Entenda os direitos e responsabilidades das avós, segundo a legislação Do ponto de vista legal, o papel das avós na criação dos netos pode se dar de diferentes formas, como explica a advogada Lara Soares, professora de Direito da Faculdade Baiana de Direito e presidente da Comissão de Direito da Família da Ordem dos Advogados do Brasil – Bahia (OAB-BA). 

Prestação de alimentos – É a conhecida pensão alimentícia, mas, de acordo com o Direito de Família, não se trata apenas de “comida”. É um valor que inclui o que for necessário para o bem-estar, a sobrevivência e manutenção do ser humano. Os pais são os primeiros obrigados a cumprir com isso, mas os avós também podem responder.

Segundo a professora, a lei diz que, quando não for possível aos pais sustentar ou suportar o valor desses alimentos, caberá aos avós, de maneira subsidiária.

Mas não é qualquer situação que faz com que os avós sejam responsáveis pela prestação de alimentos. Isso só costuma acontecer em situação como morte de um dos pais, por exemplo. 

De quem é a guarda – Os avós têm o direito a conviver com a criança, enquanto família. A guarda, porém, implica na administração da vida da criança. Segundo Lara, o direito de conviver não quer dizer morar. Mas, quando há esse cuidado prestado, acaba ocorrendo e isso decorre muito da solidariedade. 

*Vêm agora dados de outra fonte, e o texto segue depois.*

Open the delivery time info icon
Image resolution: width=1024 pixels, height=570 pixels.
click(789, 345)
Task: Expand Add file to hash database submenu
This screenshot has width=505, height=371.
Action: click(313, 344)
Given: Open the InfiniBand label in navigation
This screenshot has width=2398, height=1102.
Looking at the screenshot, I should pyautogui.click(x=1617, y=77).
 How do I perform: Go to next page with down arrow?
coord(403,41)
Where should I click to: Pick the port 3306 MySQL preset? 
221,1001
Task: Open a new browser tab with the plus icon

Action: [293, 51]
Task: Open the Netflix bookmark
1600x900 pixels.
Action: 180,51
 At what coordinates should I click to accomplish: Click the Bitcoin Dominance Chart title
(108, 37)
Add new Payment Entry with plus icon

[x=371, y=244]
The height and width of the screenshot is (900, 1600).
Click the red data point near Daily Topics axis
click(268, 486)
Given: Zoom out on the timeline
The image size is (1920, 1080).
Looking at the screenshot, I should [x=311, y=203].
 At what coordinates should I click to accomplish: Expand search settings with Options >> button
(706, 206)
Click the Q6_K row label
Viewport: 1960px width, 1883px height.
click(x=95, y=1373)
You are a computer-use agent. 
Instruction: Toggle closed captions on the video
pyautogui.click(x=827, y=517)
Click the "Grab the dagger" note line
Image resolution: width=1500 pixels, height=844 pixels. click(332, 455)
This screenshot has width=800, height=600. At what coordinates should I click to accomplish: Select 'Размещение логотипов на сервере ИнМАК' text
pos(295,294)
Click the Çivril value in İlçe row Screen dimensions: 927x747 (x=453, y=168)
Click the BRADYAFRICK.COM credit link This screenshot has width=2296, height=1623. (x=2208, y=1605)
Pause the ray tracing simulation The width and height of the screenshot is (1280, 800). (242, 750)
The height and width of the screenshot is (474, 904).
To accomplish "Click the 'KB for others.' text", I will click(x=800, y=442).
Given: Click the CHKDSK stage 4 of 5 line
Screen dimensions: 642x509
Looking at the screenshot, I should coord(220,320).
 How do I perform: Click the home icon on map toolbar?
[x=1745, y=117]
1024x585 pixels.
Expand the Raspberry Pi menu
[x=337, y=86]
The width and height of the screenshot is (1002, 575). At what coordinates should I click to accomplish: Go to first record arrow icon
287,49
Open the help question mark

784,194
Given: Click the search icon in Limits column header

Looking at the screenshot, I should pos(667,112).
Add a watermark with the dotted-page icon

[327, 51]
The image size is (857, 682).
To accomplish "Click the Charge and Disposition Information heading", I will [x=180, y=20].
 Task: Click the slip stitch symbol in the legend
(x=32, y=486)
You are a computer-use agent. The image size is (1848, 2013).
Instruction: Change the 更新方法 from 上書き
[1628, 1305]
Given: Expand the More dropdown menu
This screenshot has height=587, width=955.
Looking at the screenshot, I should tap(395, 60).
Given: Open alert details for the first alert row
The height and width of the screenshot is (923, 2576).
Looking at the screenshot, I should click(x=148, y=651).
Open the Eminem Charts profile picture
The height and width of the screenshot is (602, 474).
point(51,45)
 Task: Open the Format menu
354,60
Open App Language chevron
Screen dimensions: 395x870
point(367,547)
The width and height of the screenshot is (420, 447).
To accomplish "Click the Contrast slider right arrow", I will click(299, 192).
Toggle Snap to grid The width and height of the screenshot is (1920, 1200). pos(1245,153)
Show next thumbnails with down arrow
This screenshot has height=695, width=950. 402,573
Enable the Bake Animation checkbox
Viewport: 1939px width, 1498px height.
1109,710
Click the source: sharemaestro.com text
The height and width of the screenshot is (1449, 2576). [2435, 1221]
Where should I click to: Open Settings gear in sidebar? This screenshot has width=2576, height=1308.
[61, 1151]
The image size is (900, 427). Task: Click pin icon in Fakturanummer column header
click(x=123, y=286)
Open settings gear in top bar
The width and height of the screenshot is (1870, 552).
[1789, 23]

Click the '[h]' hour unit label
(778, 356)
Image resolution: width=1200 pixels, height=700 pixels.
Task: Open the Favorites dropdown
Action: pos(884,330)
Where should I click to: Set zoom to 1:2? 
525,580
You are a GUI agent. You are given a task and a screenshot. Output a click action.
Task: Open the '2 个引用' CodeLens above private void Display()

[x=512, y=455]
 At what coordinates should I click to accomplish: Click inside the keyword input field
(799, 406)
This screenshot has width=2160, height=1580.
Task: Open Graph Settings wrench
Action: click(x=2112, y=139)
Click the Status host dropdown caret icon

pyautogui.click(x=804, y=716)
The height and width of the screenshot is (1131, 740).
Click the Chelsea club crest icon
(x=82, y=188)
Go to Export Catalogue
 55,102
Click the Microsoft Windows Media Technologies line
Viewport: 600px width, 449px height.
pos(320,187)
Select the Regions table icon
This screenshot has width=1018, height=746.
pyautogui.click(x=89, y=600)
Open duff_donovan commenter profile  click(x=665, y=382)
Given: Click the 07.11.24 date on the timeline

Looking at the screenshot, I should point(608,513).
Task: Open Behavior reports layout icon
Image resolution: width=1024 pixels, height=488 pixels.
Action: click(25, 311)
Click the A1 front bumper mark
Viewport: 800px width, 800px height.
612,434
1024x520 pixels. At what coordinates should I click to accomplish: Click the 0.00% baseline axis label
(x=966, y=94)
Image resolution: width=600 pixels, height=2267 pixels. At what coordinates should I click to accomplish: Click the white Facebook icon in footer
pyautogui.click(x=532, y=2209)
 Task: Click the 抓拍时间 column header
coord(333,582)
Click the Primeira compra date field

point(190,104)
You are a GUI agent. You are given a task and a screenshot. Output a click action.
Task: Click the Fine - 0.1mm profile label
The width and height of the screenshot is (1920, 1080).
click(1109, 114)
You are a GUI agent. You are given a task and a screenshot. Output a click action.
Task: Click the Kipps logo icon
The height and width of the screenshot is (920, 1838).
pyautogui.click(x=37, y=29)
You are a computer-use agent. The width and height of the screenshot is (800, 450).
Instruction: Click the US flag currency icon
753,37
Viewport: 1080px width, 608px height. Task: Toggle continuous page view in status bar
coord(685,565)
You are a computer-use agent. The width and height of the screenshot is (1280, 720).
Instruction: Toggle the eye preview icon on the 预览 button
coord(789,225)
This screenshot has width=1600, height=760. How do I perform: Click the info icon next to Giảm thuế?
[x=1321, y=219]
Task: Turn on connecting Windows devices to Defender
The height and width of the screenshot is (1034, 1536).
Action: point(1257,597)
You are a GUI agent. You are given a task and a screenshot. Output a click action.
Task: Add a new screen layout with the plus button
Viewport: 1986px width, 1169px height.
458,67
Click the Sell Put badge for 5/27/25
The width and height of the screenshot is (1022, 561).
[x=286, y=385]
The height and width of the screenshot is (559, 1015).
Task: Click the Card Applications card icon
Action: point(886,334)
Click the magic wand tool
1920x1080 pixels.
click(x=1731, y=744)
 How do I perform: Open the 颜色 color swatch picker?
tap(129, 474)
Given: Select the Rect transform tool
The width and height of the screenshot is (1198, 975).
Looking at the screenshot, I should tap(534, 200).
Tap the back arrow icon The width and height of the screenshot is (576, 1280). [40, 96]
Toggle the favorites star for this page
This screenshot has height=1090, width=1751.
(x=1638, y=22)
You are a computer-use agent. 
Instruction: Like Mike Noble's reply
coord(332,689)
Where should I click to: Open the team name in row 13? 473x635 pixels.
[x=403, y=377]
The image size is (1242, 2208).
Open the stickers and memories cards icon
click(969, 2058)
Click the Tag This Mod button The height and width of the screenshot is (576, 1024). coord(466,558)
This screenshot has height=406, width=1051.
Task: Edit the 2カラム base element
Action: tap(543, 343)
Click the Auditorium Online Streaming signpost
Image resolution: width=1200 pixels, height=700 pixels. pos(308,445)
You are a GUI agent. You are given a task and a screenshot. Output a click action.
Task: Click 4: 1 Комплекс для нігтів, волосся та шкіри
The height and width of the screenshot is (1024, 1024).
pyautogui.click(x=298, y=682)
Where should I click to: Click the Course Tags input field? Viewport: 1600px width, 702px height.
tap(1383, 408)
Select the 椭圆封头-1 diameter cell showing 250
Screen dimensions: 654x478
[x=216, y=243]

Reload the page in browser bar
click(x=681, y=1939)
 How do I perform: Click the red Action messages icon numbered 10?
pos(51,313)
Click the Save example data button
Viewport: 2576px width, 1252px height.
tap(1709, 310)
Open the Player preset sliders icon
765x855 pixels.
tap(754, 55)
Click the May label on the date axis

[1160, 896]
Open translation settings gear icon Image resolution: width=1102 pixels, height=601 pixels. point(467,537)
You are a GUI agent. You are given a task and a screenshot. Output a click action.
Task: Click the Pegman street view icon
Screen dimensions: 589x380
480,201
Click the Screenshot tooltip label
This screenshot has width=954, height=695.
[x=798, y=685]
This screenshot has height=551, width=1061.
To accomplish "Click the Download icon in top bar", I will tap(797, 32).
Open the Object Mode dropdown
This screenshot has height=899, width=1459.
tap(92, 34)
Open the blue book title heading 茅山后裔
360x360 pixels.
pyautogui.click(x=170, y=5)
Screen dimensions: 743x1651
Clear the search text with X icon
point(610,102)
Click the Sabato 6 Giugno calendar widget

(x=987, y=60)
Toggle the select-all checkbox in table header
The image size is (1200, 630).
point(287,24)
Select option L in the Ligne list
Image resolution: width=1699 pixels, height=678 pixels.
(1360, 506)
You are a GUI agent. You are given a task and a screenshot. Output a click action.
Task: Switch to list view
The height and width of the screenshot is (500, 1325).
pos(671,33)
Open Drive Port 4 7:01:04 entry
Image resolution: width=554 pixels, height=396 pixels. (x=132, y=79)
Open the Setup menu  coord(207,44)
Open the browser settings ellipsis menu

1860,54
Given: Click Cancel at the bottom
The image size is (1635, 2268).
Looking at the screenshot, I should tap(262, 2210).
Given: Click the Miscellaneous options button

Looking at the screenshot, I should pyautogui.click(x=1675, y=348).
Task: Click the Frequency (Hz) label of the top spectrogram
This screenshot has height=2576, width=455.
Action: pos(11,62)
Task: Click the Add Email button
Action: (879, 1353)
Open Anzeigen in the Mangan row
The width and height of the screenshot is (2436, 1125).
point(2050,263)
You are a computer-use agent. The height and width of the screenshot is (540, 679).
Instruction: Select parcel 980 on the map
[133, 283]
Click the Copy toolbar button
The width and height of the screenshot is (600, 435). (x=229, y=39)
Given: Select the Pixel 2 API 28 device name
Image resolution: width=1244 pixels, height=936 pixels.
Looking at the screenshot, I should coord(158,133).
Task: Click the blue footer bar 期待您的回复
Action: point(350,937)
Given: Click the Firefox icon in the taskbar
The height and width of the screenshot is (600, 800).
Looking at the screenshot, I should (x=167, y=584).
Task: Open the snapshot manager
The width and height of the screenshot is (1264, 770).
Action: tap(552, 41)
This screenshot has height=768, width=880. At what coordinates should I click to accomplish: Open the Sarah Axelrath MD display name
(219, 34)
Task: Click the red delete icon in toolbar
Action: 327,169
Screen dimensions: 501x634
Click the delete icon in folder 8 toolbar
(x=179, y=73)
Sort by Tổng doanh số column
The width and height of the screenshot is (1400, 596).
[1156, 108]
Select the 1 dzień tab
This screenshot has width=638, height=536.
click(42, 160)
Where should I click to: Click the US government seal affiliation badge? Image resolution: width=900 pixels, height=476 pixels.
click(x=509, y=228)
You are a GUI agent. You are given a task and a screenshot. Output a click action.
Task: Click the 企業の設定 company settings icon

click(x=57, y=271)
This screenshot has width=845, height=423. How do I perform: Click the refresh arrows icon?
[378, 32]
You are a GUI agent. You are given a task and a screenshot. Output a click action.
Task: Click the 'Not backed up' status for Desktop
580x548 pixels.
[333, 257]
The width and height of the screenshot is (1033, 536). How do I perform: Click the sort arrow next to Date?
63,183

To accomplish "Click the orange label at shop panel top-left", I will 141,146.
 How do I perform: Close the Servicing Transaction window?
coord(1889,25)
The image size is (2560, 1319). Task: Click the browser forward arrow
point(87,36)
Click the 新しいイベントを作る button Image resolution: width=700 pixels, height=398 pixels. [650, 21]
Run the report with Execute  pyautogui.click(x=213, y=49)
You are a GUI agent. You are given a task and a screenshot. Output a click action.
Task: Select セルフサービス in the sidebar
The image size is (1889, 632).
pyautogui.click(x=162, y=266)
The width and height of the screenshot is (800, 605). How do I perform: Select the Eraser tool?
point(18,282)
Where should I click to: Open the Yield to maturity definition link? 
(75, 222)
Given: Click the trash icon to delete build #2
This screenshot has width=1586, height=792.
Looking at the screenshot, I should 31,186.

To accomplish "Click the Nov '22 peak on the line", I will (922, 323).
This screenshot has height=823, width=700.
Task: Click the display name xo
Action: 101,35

Quem tem a guarda é que pode tomar decisões como, por exemplo, a escola onde a criança vai estudar ou que atividades extracurriculares serão feitas. O guardião também é a pessoa que pode responder por abandono, caso isso ocorra. 

A advogada explica que, ocasionalmente, os pais podem suportar 60% das necessidades da criança e os avós estejam responsáveis por 40%. Isso não significa que a administração da vida da criança saia dos pais para os avós. Esse poder de administração é de quem tem a guarda.

Solidariedade – Quando as situações não têm regulamentação judicial, mas decorrem de uma característica social da família. Assim, a solidariedade está prevista na legislação. Casos como os mostrados pelo CORREIO, em que as avós participam da vida dos netos, se encaixam nesse contexto, pelo bem-estar das crianças. 

Incluir no plano de saúde – Isso vai depender do regramento de cada plano. O Planserv, por exemplo, permite a inclusão de netos como dependentes. No entanto, em outros planos, é preciso ter o termo de guarda. Em outros, nem assim é possível. 

Lara Soares também comenta que costuma orientar a pessoa para que verifique, junto ao plano de saúde, os requisitos para dependentes. Isso porque pode ser que, estabelecendo-se a guarda, seja possível fazer a inclusão.

Incluir no plano previdenciário – Assim como os planos de saúde, as empresas previdenciárias devem ser consultadas para indicar quais são as condições em que isso é possível – se for. 

A advogada afirma que é muito comum, no poder Judiciário, ações de guarda tanto do plano de saúde quanto previdenciário.